▸ **Given data**:
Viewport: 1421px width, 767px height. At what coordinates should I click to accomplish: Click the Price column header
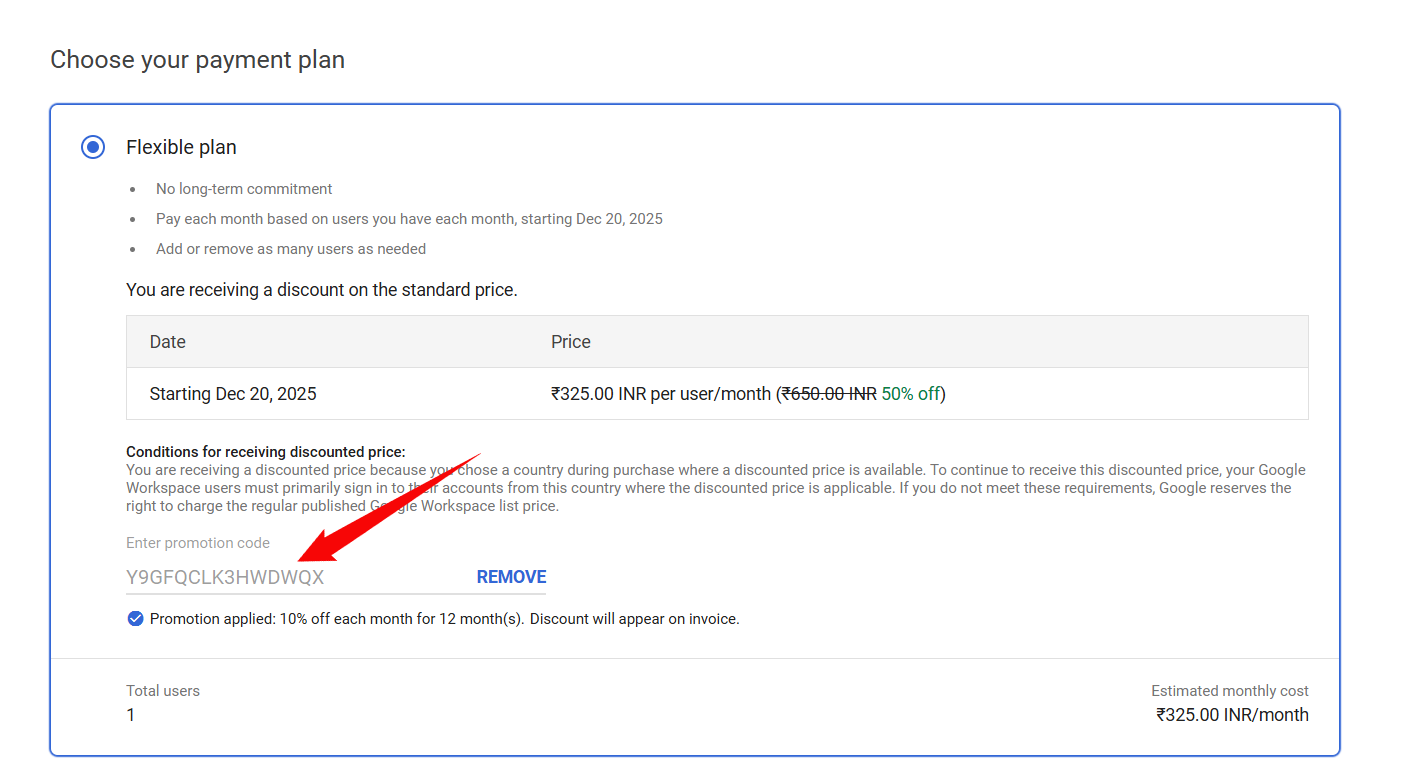tap(570, 341)
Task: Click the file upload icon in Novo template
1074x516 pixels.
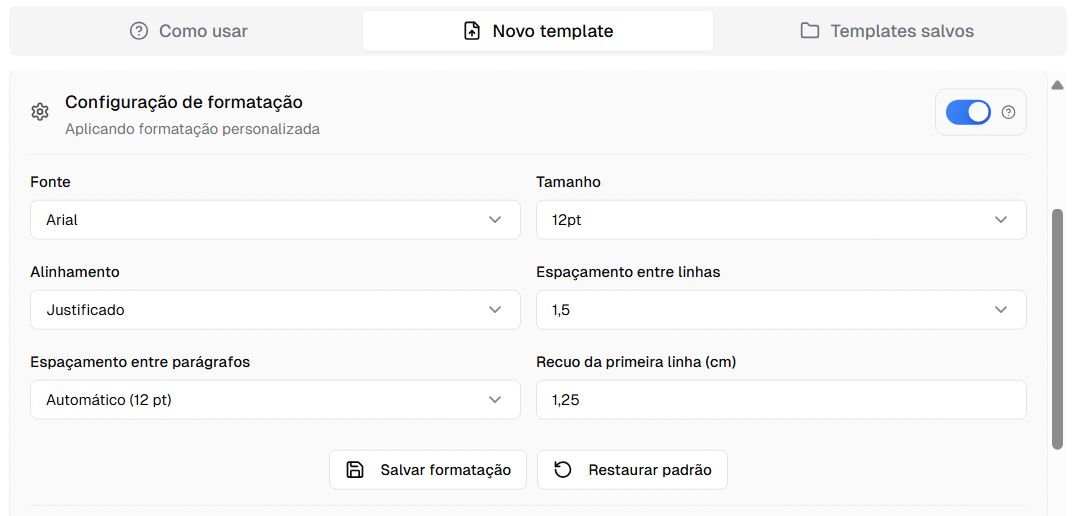Action: (x=472, y=31)
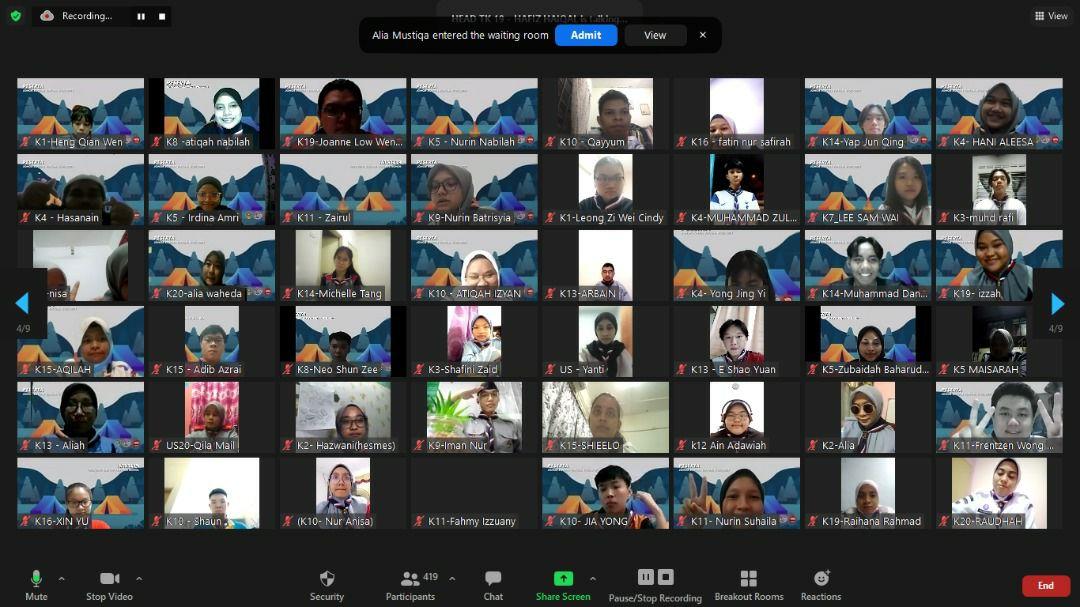Open the View layout menu
The width and height of the screenshot is (1080, 607).
(x=1051, y=16)
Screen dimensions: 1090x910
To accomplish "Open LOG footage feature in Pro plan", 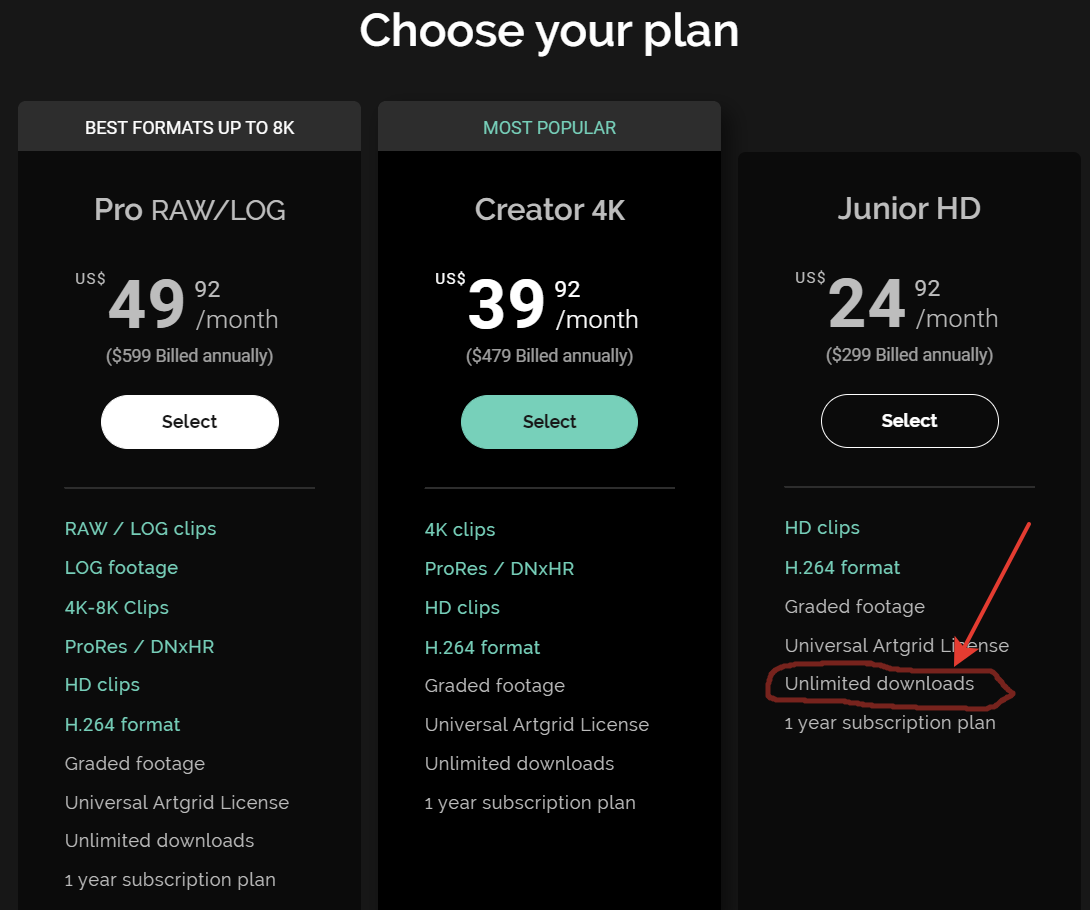I will point(121,568).
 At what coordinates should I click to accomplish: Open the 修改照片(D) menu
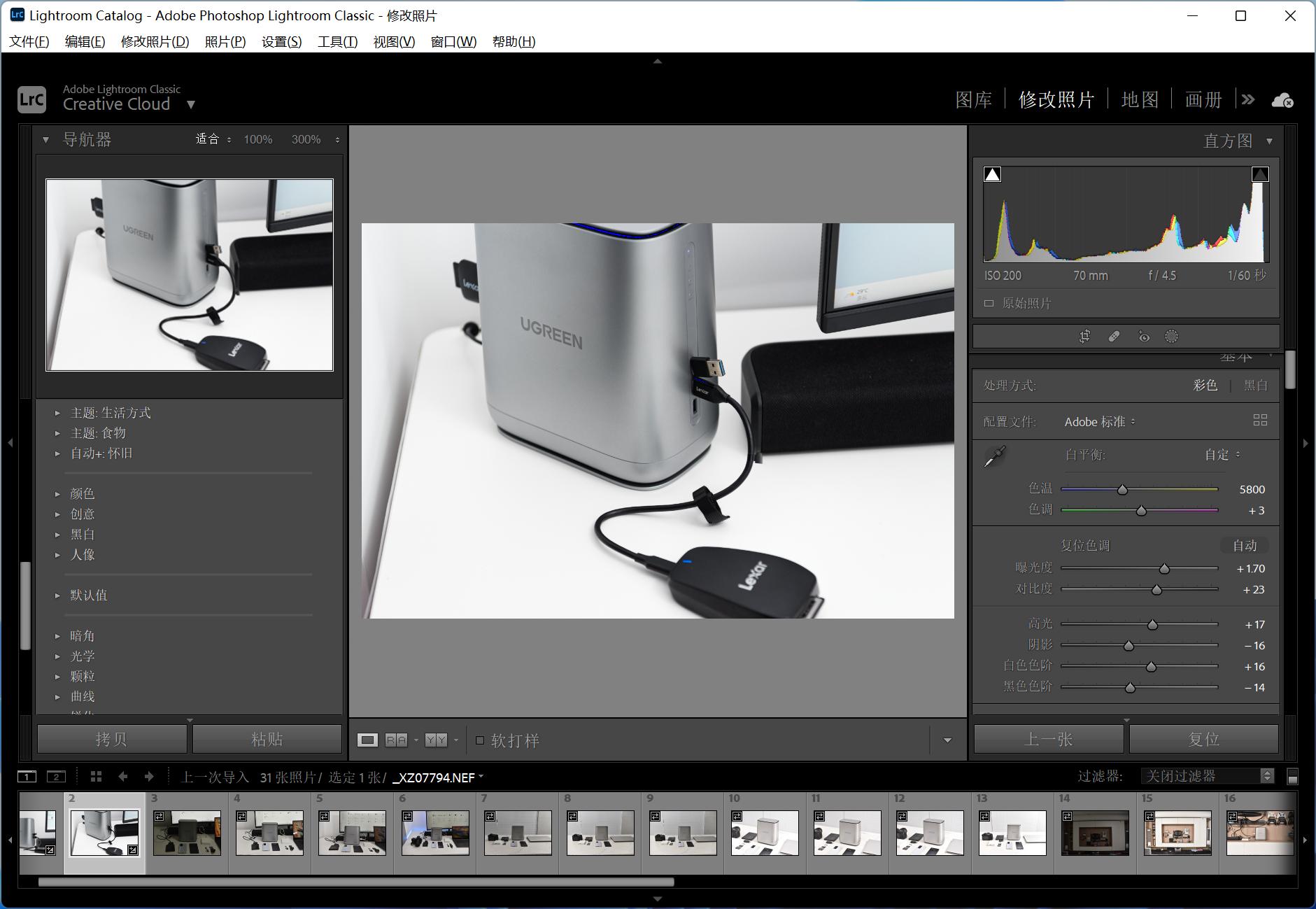[155, 41]
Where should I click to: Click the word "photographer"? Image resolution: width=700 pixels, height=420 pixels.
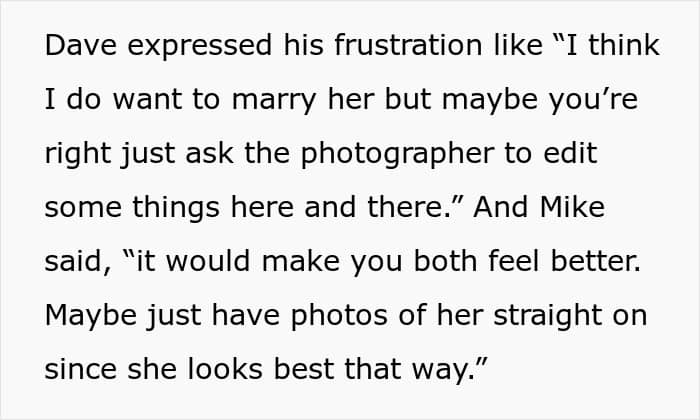[421, 154]
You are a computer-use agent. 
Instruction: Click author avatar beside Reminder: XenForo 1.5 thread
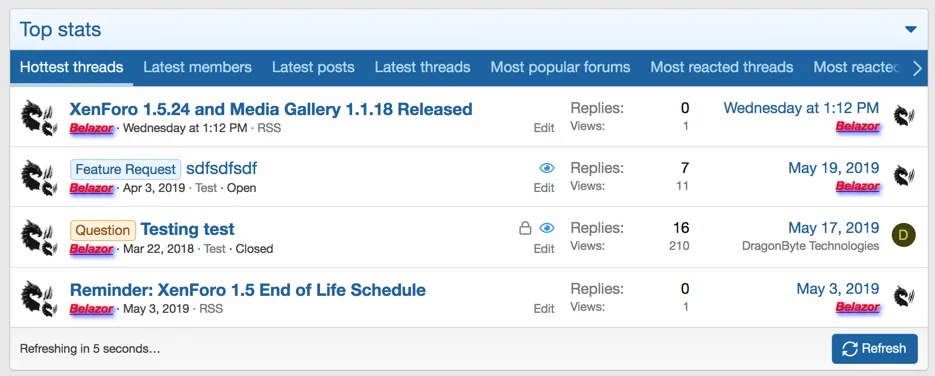point(39,297)
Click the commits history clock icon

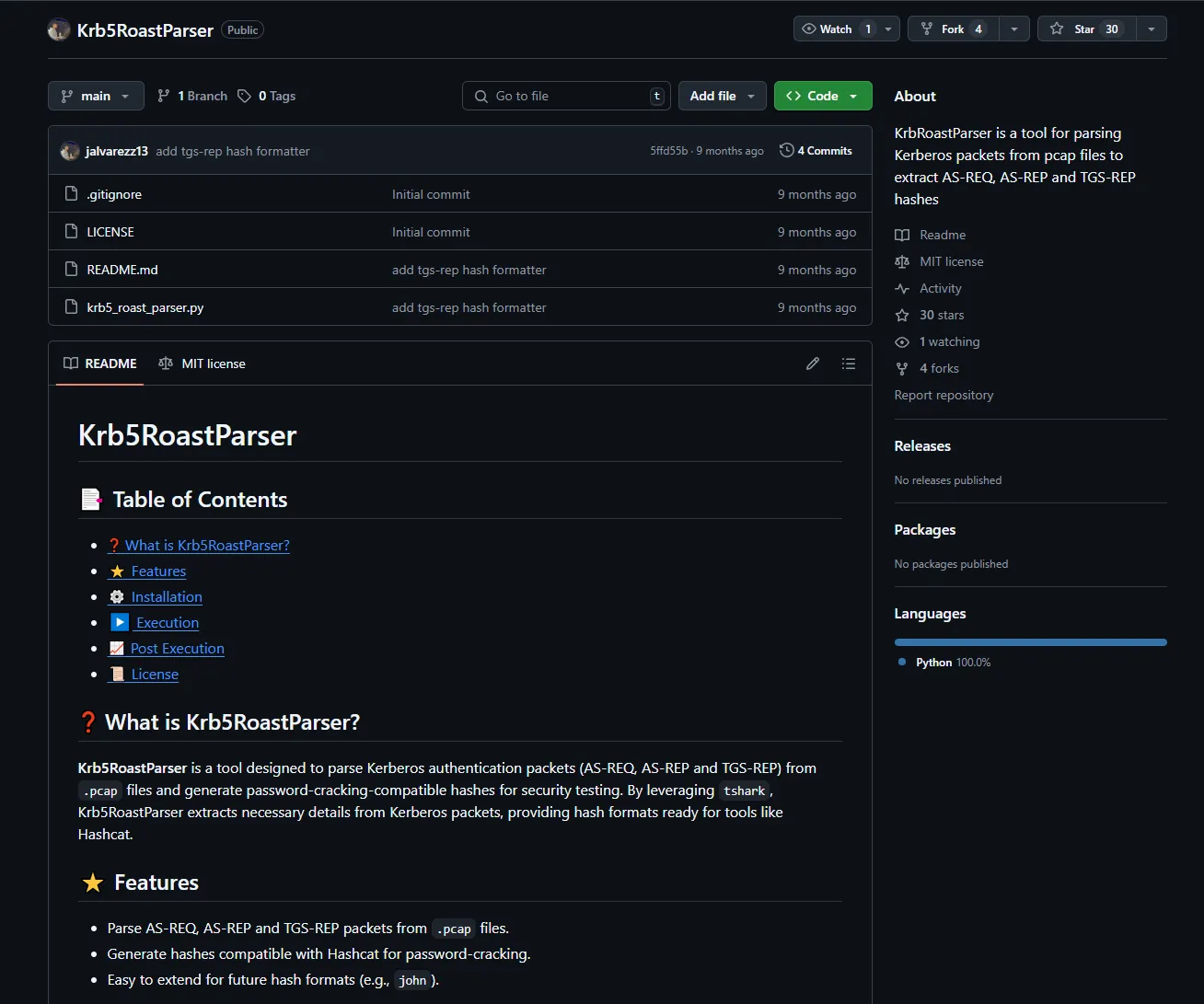coord(786,150)
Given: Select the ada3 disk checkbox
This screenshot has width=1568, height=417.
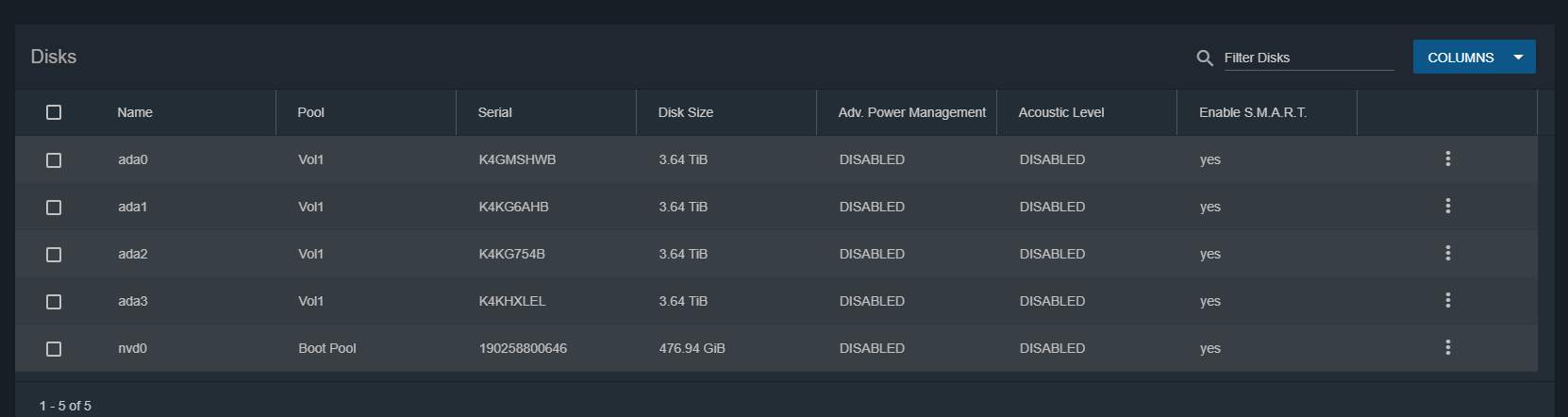Looking at the screenshot, I should [54, 302].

▸ **Task to carry out**: Starting at the line with "Where should I", reproduce exactly each line through the end of the entries, including the first and the last, and skip the pictures.

▸ **Result of the task**:
Where should I click to: Click the word "photographer"? Image resolution: width=700 pixels, height=420 pixels.
[421, 154]
You are a computer-use agent. 
Instruction: Click author avatar beside Reminder: XenForo 1.5 thread
point(39,297)
Click the commits history clock icon

coord(786,150)
Given: Select the ada3 disk checkbox
This screenshot has width=1568, height=417.
Looking at the screenshot, I should [54, 302].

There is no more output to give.